TASK DETAILS | Begin at the line containing "You are a computer-use" and retype each line through the end of the records exactly. Include nothing else and no pictures.

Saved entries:
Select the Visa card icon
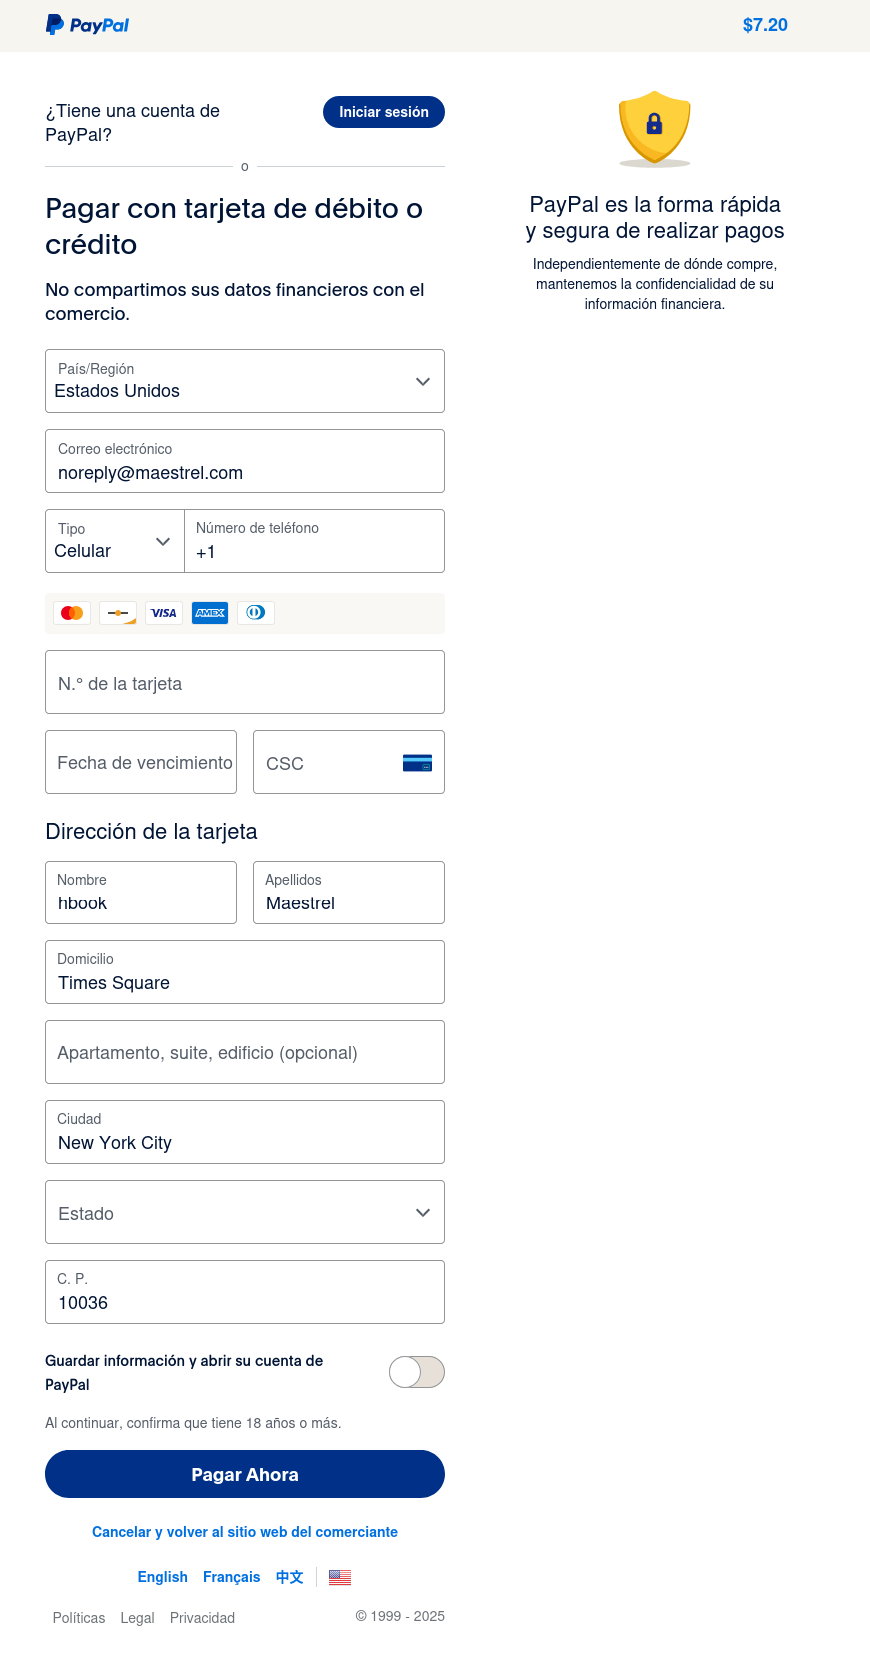This screenshot has width=870, height=1679. pyautogui.click(x=164, y=612)
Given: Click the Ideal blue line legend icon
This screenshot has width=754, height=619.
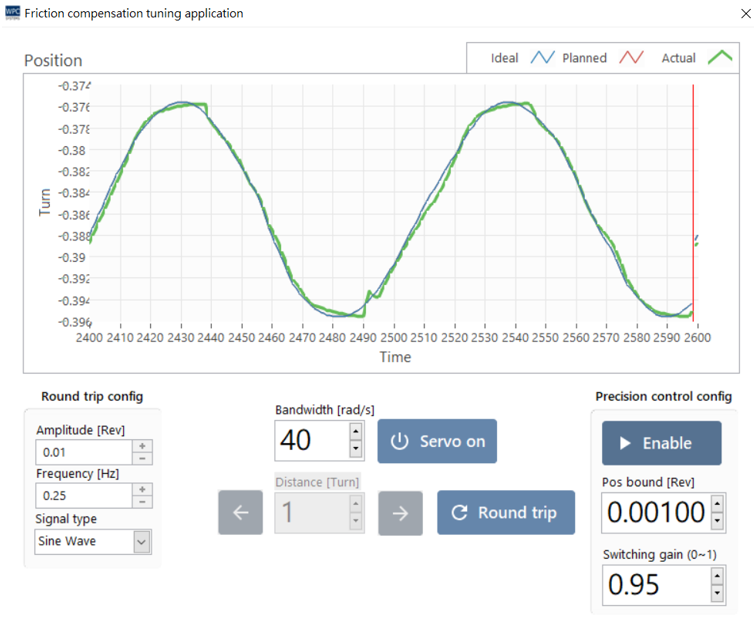Looking at the screenshot, I should point(542,58).

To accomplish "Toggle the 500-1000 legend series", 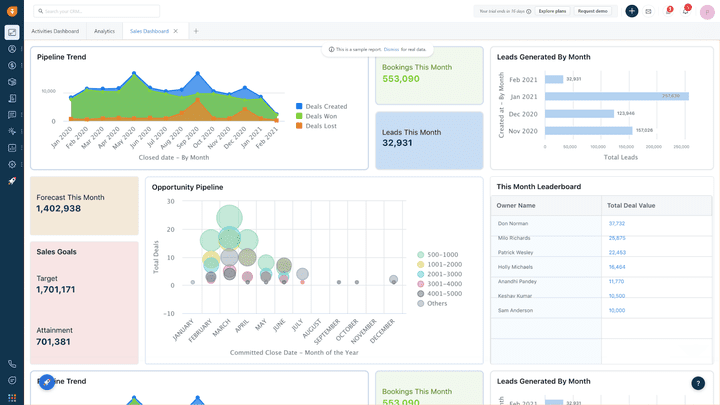I will click(442, 255).
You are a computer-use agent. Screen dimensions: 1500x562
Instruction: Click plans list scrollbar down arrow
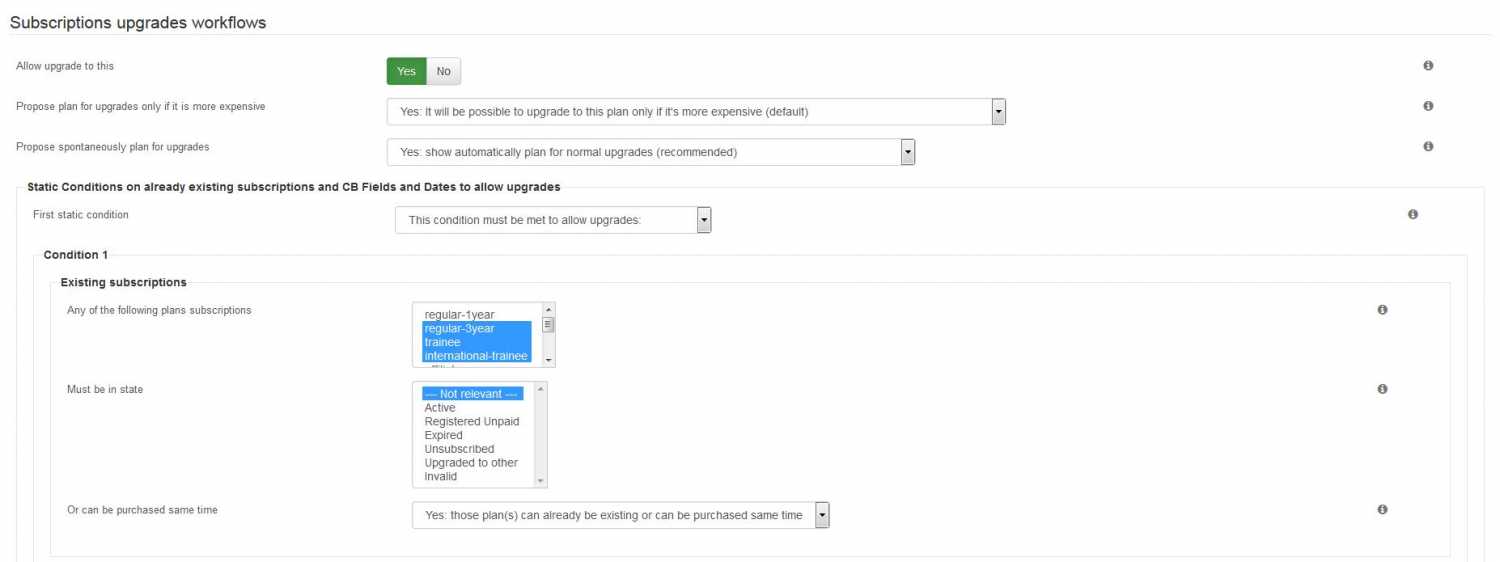548,360
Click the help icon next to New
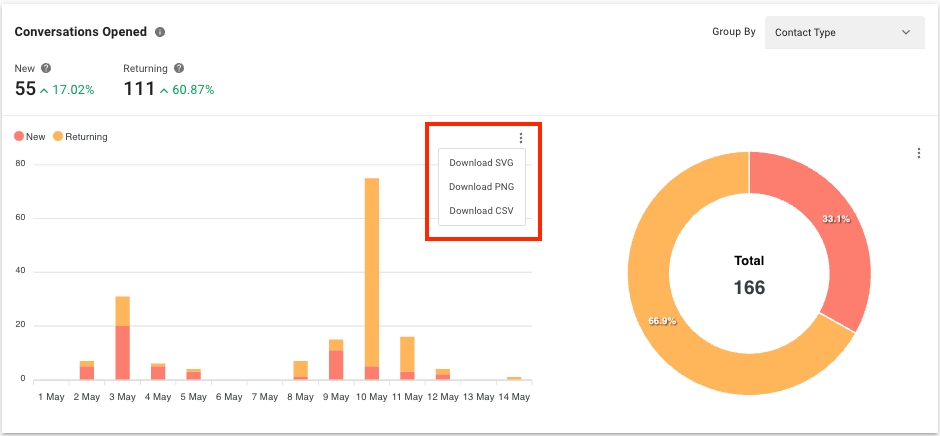This screenshot has height=436, width=940. click(46, 68)
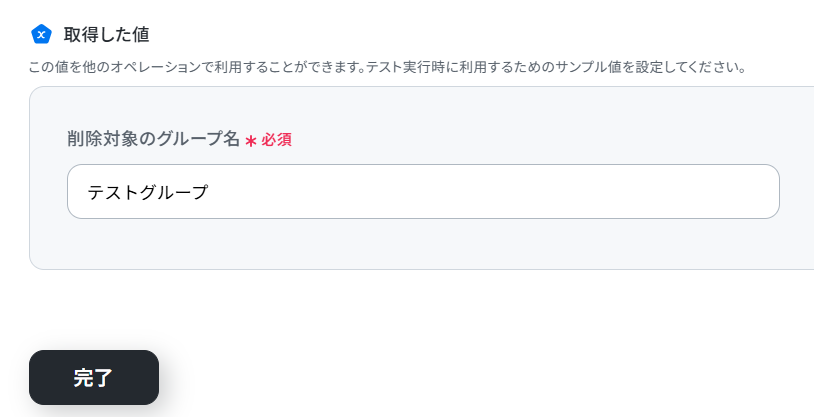Click the 取得した値 heading text
This screenshot has height=417, width=814.
click(106, 34)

COMPLETED TASK |
You are a computer-use agent. Screen dimensions: 1500x562
Instruction: Click plans list scrollbar down arrow
548,360
Click the help icon next to New
This screenshot has height=436, width=940. click(46, 68)
Click the 取得した値 heading text
This screenshot has height=417, width=814.
click(106, 34)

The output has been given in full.